Leading insurance litigation department utilize advanced case management systems designed specifically for insurers and their law firms. These case management systems help insurers and their law firms:

  • Collaborate efficiently using check-the-box and fill-in-the-blank workflows instead of lengthy emails and Word documents
  • Review case updates by skimming news feeds searchable and sortable by any case facts, including disposition strategy, favorability ratings, and priority level, rather than by the order in which it hits their inbox
  • Eliminate duplication of tasks by having attorneys directly enter their updates into the insurer’s system
  • Reduce the time and expense of routine tasks such as legal document creation by automating them
  • Obtain actionable business intelligence by requiring all key case information to be entered into searchable, sortable, and data visual-ready fields
  • Identify who their best attorneys are in a democratic way; namely, through real-time “apples to apples” comparisons on expense and performance
  • What Now?

Insurers that have advanced past the traditional case management and legal bill auditing processes have saved more than 40% of their legal expenses while obtaining better frequency and severity outcomes. Advanced insurance litigation departments have dominated the marketplace by solving the problem, not treating the symptoms. No one handles property and casualty litigation better than forward-thinking insurers with the right case management partner.

Modern litigation departments implement integrated case management systems that empower everyone to solve fundamental litigation problems. These litigation executives make adjusters’ and lawyers’ jobs easier so that they can save more than 40% of their legal fees. Instead of relying on incomplete solutions and people without claims experience, advanced litigation departments refuse to partner with systems that require them to do all the heavy lifting to get any results.

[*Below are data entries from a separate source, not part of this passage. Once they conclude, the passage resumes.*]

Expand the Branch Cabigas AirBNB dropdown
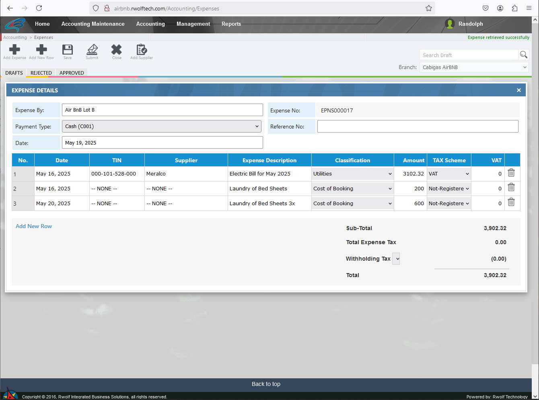539x400 pixels. click(474, 67)
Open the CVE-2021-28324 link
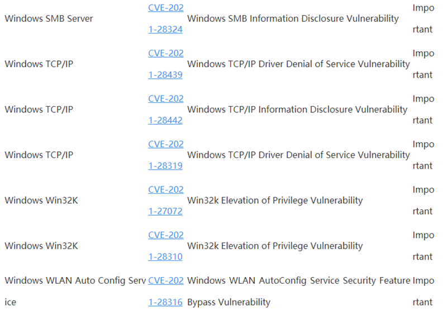The image size is (447, 315). click(x=165, y=8)
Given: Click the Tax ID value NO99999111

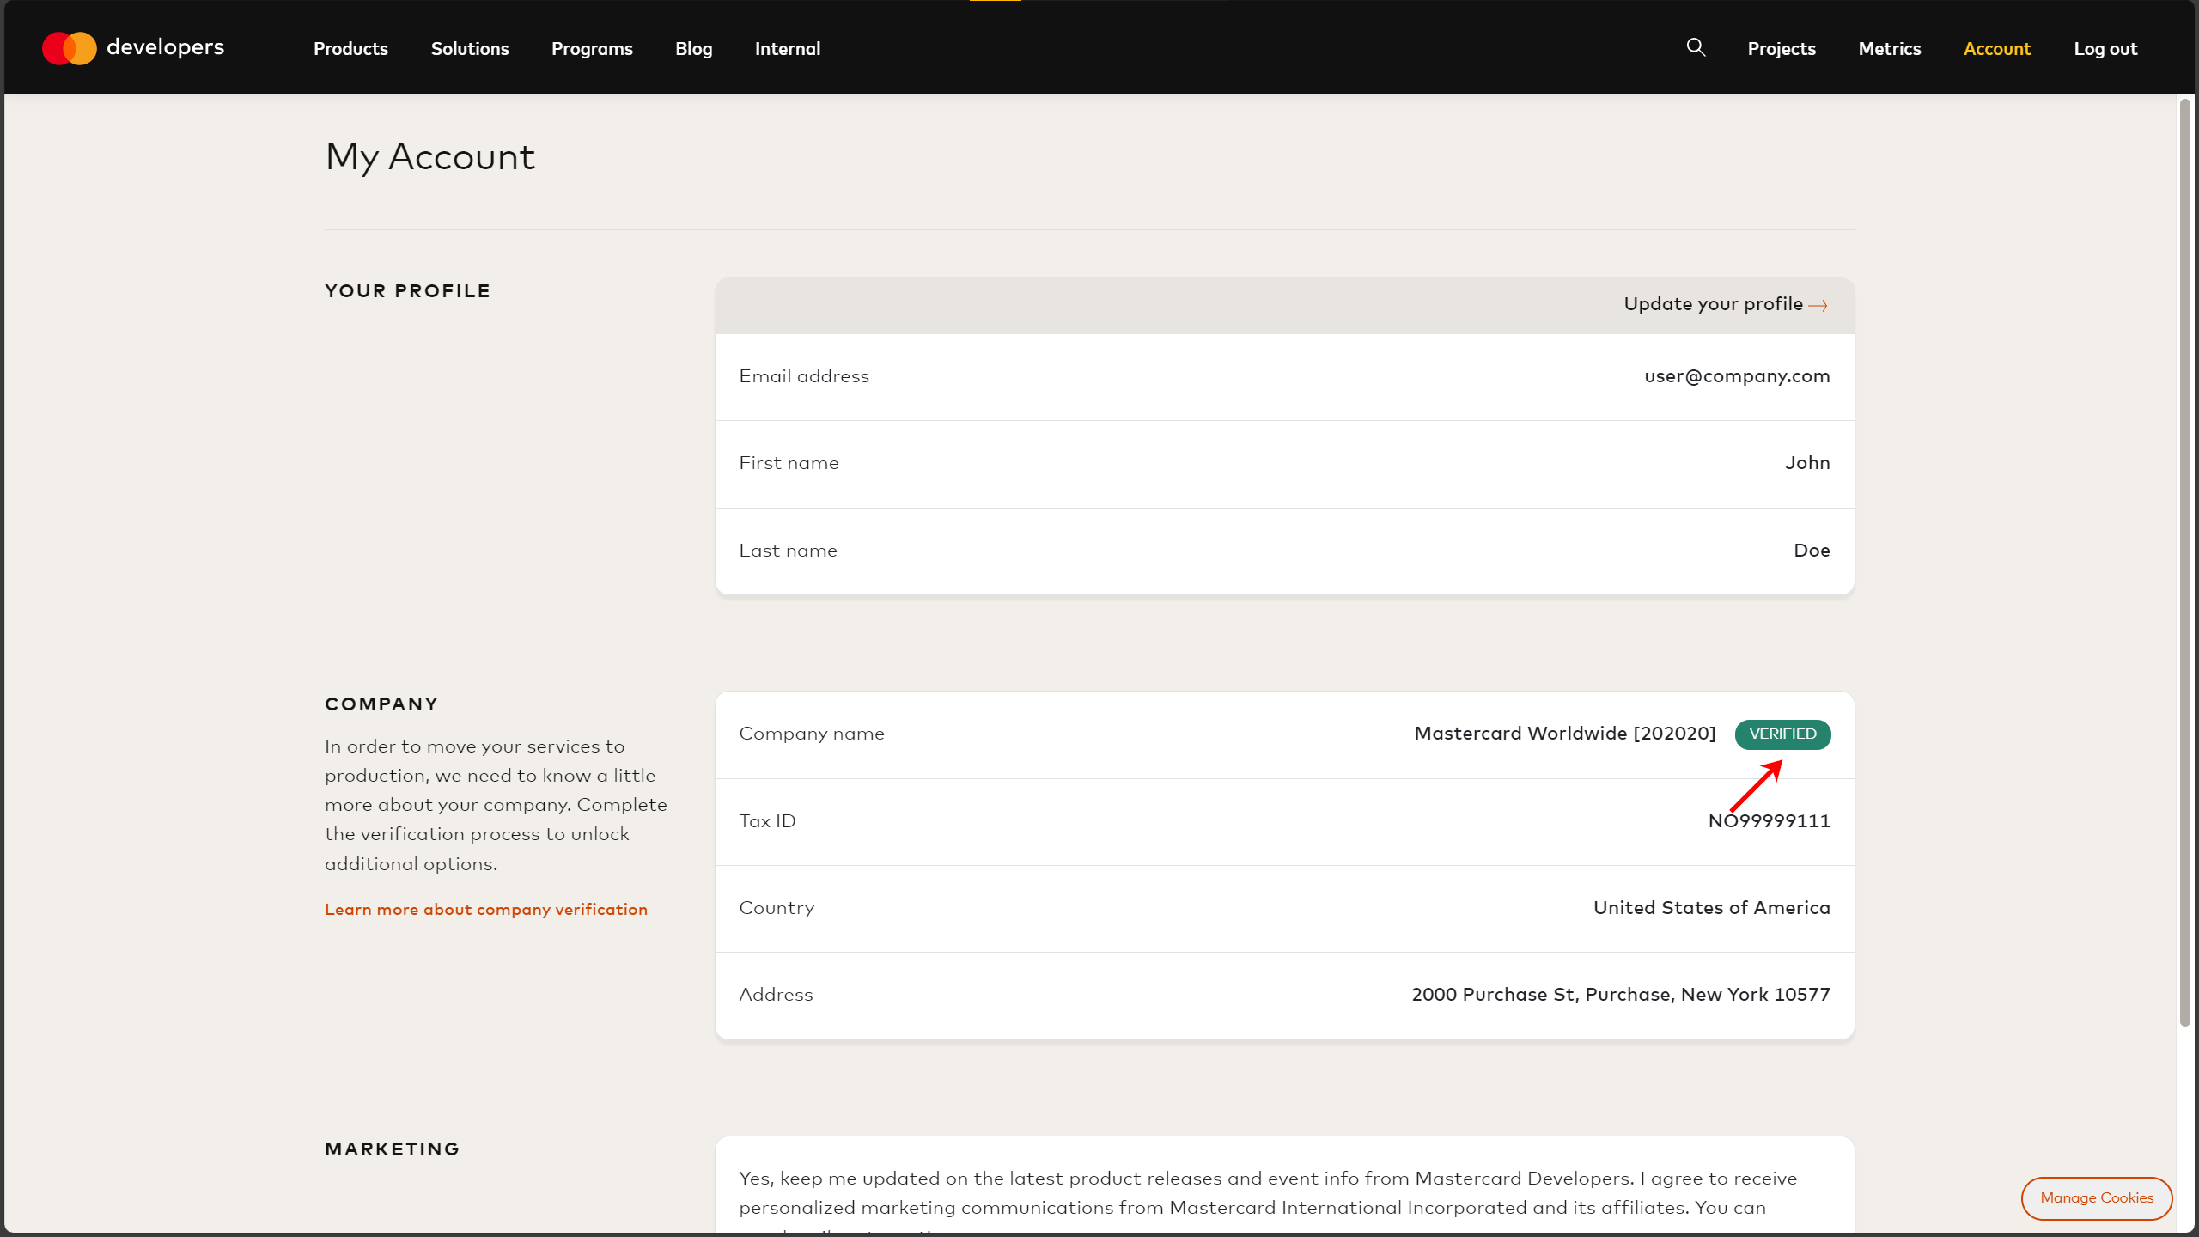Looking at the screenshot, I should (1769, 821).
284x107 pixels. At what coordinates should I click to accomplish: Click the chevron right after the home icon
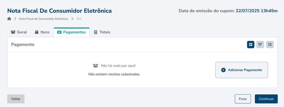pos(15,19)
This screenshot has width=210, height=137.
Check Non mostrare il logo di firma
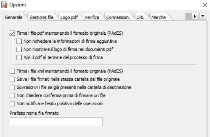point(19,50)
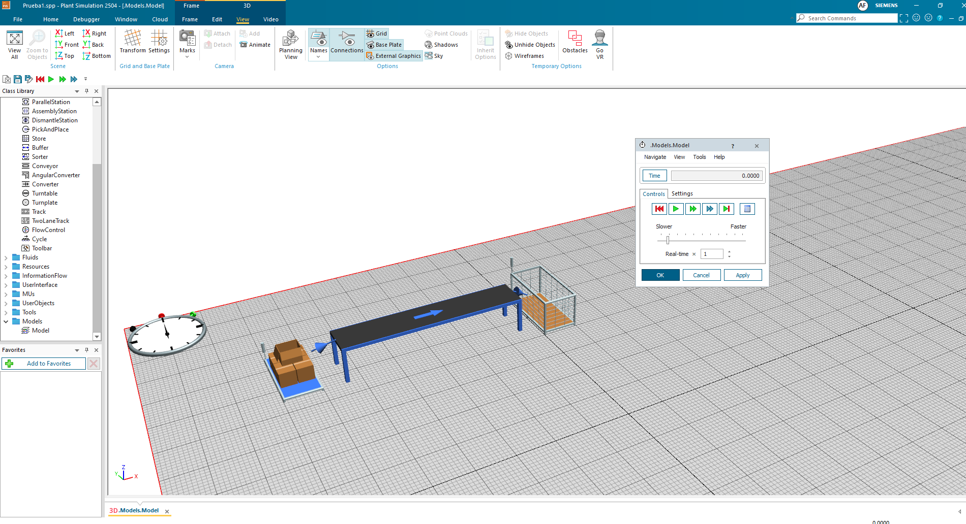Collapse the Models folder in Class Library
Screen dimensions: 966x524
[x=6, y=321]
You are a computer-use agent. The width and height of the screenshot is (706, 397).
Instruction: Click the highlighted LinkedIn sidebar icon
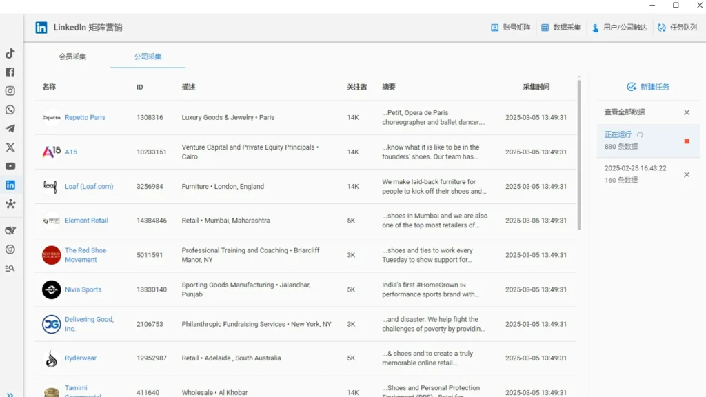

Today, top litigation departments use technology focused on the priorities, not the minor details: improved productivity, better bottom lines, and actionable business intelligence. Advanced legal departments use check-the-box and fill-in-the-blank workflows to streamline collaboration like a coordinating counsel would, but with measurable results. They use automated legal documents to eliminate expensive and wasteful processes in litigation, rather than asking attorneys to do the work the old fashioned way and then refusing to pay. Of utmost importance, these forward-thinking litigation leaders use actionable business intelligence to take action in their litigation departments.